Bientôt trop tard pour les arrêter

Mr Mondialisation  

La météo qu’il fait chez les fachos qui ne sont vraiment pas fachos :
* Des gens qui soutiennent ouvertement les terroristes qui ont attaqué une mosquée, au point de se réjouir des morts
* Une liste noire de plus de 600 personnalités du cinéma, oblitérées pour avoir signé une lettre critique de l’intouchable Bolloré
* Des milliers d’individus qui se réjouissent ouvertement de cette censure collective jamais vue depuis l’occupation nazie
* Némésis, ouvertement xénophobe, qui se déguise en burqa pour moquer les femmes musulmanes lors d’un rassemblement organisé par un raciste notoire
* Des centaines de menaces de mort et d’insultes d’une violence hallucinante contre des élus qui ont osé s’exprimer sur le canon français
* Un élu de couleur comparé à un grand singe et à un dealer à la télévision
* Des milliers de gens qui défendent un violeur accusé par plusieurs dizaines de femmes et insultent celles-ci.
* La déshumanisation quotidienne et permanente de toutes les minorités sur les chaînes des milliardaires
* Des appels à tuer des gauchistes (vague terme où tu peux mettre n’importe qui d’un peu réfléchi) quotidiennement sur les réseaux sociaux
* Un génocide passé sous silence, si ce n’est carrément salué par certains, avec plusieurs milliers d’enfants assassinés
* Le pape accusé de wokisme, car il appelle à la paix, dénonce les injustices et n’est pas assez raciste
On va arrêter là, mais la liste est encore longue.
La banalisation du mal arrive à son paroxysme.

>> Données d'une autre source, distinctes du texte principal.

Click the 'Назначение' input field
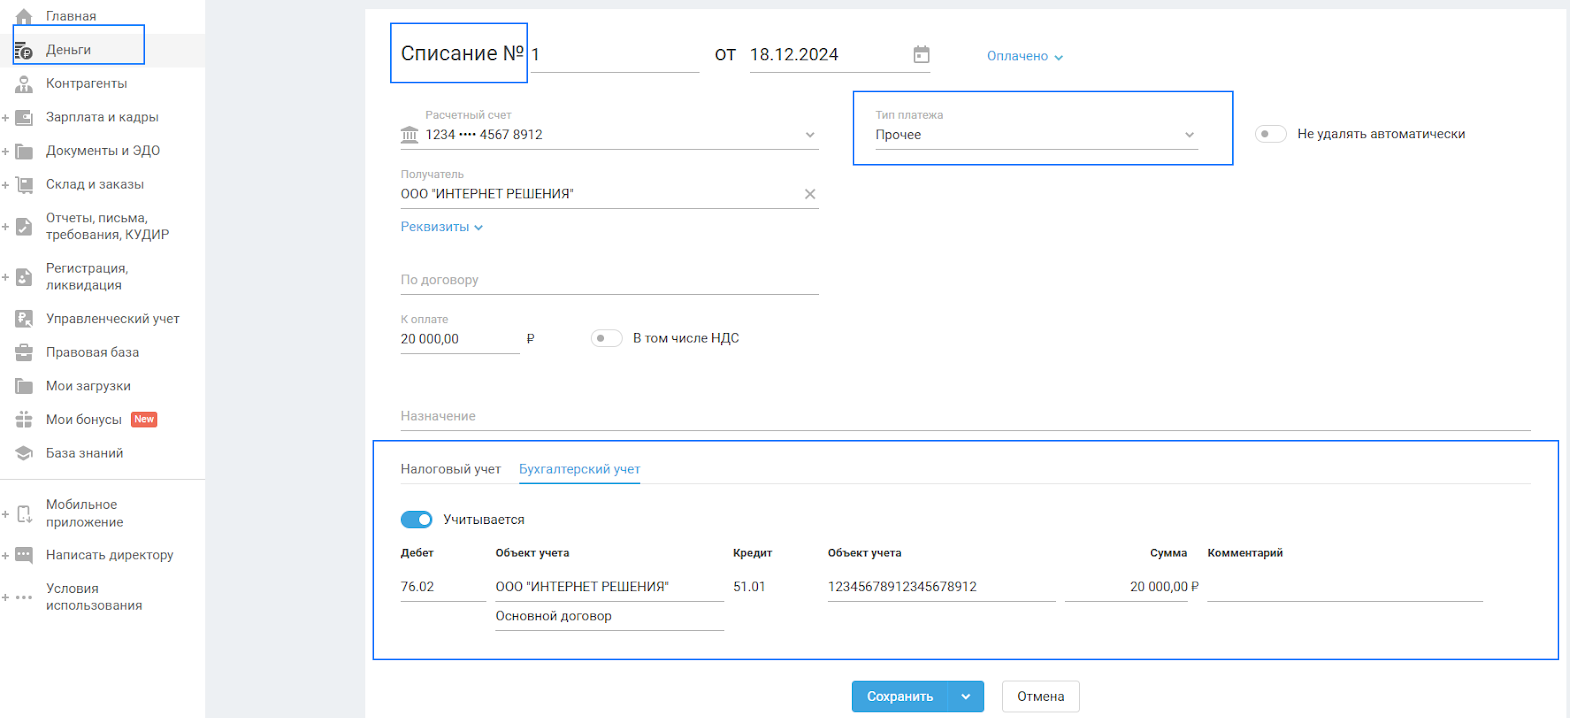pyautogui.click(x=964, y=417)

Si tu demandes encore ce que faisaient les gens quand le nazisme a lentement mais sûrement accédé au pouvoir, et pourquoi « les gens » n’ont rien fait pour arrêter ça, maintenant tu sais. C’est toujours par étapes. En avançant masqué. En divisant les gens. En prenant le contrôle du narratif médiatique. En construisant un ennemi intérieur. En défendant les grands industriels et les puissants.
Il est temps que ceux qui croient encore à la neutralité se questionnent. Car il sera bientôt trop tard pour les arrêter. Nous revivons l’histoire, et s’en laver les mains, c’est déjà collaborer.